Il treno dei bambini, diretto da Cristina Comencini e tratto dal romanzo di Viola Ardone, racconta una delle pagine più straordinarie e meno conosciute del secondo dopoguerra italiano. Il film, presentato alla Festa del Cinema di Roma e disponibile dal 4 dicembre su Netflix, ci catapulta in un’Italia divisa tra miseria e speranza, dove la solidarietà assume un ruolo centrale in un contesto di profondo disagio sociale.
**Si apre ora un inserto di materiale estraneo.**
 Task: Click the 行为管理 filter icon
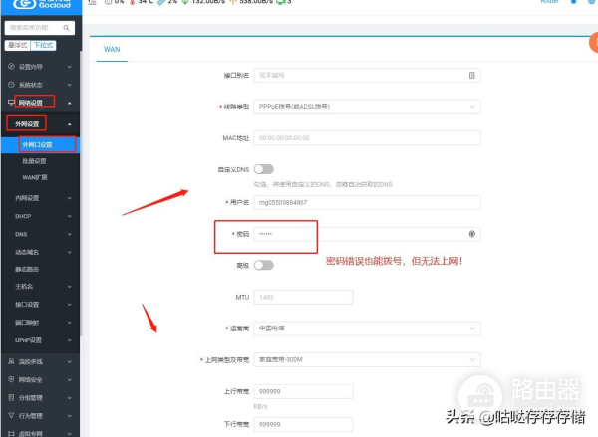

Siamo nel 1946, e Amerigo (Christian Cervone), un vivace bambino di otto anni, vive in una Napoli devastata, la città più bombardata d’Italia, dove la fame e la miseria sembrano non lasciare scampo. La madre Antonietta (Serena Rossi, in un ruolo che evoca la durezza e la bellezza della donna meridionale alla Sophia Loren), incapace di garantire un futuro al figlio, lo affida ai “treni della felicità”. Questi treni, un’iniziativa dell’Unione Donne Italiane e del Partito Comunista Italiano, trasportavano migliaia di bambini del Sud verso le regioni più ricche del Nord, per allontanarli temporaneamente dalla povertà estrema e offrire loro la possibilità di una vita migliore.
Ma qui entra in gioco la vera magia del film: la trasfigurazione. Il viaggio di Amerigo verso il Nord, con quel cappotto nuovo che promette un futuro diverso, non è semplicemente un cambiamento geografico, ma una traslazione in un altro universo. L’Emilia nebbiosa che lo accoglie, con Derna (Barbara Ronchi) come custode di un affetto congelato, è una sorta di città ideale, un mondo fatto di nebbie, dove le geometrie della vita sembrano più ordinate, ma non per questo meno complesse. Il Nord non è un paradiso, ma una realtà parallela in cui le ferite di un bambino del Sud vengono sublimate e rimodellate.
Comencini costruisce una Napoli che, come il kitsch più autentico, diventa simbolo di un’Italia intera: ferita, ma grandiosa nella sua caduta. Una città che, nel suo grottesco splendore di macerie, si contrappone alla freddezza monumentale del Nord. Il film non si limita a rievocare il passato: lo dilata, lo stravolge, lo rende quasi mitologico. Il dialogo tra Antonietta e Derna non è solo uno scontro tra due culture, ma una riflessione sul significato più profondo dell’essere madre, del dare e ricevere amore in un mondo che sembra in caduta libera.
E poi c’è la storia reale, quella che risuona sotto ogni fotogramma come un’eco lontana. Tra il 1946 e il 1952, migliaia di bambini del Sud furono mandati al Nord in affido temporaneo, una sorta di esodo interno, dove la solidarietà diventava l’unica forma di resistenza contro l’entropia sociale che minacciava di inghiottire tutto. La stessa Serena Rossi porta il peso emotivo di questa realtà nella sua interpretazione, con la sua personale connessione familiare a quegli eventi, come se il film fosse anche un pezzo di memoria collettiva che torna a galla per ricordarci chi siamo stati.
Ma è proprio qui che il film diventa sovversivo: Il treno dei bambini non è solo una celebrazione della solidarietà, ma un monito. Le cicatrici dell’Italia di allora sono le stesse che oggi vediamo nelle tragedie contemporanee, nei bambini che arrivano sulle nostre coste in cerca di salvezza. La Comencini non fa sconti: la sua critica è lucida, tagliente. Quella stessa solidarietà che una volta sembrava possibile, oggi appare quasi un ricordo sbiadito, soffocato dall’indifferenza e dall’egoismo moderno.